Task instructions: Your answer should be one number, the count of lines in the records that carry the string "will".

Task data:
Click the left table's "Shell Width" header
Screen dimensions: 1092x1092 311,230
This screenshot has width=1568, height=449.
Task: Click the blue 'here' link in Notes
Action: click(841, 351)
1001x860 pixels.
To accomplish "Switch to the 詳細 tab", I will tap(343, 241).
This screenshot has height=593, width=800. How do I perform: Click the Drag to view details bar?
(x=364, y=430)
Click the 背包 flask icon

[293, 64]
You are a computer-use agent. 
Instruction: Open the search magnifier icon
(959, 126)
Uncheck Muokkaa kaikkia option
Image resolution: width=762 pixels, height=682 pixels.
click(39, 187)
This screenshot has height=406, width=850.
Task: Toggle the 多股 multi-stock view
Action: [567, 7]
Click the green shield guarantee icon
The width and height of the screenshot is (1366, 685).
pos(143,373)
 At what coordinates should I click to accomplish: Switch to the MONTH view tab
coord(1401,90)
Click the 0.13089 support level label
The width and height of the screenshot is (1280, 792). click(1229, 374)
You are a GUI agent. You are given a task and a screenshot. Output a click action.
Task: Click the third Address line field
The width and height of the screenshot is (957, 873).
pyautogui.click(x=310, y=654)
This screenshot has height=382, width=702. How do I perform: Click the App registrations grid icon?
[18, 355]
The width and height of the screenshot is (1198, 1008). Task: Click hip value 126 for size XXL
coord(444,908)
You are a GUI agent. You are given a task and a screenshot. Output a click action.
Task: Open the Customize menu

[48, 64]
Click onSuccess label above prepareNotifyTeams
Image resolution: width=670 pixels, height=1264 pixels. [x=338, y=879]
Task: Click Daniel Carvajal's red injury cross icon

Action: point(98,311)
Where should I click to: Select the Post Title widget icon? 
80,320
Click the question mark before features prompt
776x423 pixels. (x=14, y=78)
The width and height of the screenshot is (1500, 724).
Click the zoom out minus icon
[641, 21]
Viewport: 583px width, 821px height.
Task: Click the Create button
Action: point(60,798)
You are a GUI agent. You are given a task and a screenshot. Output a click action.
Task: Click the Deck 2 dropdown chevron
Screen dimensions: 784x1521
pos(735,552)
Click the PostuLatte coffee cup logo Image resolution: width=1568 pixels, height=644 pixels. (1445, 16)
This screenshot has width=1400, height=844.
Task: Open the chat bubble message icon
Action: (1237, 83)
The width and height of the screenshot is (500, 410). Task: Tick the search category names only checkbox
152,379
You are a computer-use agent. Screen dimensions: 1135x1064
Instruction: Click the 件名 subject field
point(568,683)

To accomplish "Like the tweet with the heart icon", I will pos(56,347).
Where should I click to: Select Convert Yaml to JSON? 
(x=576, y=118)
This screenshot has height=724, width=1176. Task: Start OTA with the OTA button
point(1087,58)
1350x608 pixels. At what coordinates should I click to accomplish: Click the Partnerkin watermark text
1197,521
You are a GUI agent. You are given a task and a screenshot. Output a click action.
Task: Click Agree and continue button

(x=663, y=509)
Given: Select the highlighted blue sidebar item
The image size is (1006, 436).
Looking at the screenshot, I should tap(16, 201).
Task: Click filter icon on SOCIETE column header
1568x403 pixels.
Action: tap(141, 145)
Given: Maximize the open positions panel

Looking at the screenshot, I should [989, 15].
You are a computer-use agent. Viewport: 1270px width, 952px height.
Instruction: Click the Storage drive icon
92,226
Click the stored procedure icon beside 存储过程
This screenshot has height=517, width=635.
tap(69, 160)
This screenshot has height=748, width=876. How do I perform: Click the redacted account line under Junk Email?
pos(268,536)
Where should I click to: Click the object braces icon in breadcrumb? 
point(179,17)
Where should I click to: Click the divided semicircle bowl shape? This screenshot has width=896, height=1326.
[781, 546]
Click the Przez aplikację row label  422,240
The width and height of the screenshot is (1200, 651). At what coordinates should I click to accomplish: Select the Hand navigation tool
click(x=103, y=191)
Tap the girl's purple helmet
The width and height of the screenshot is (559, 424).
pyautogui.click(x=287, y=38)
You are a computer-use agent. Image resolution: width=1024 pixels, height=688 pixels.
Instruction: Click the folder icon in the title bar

Exercise answer: 2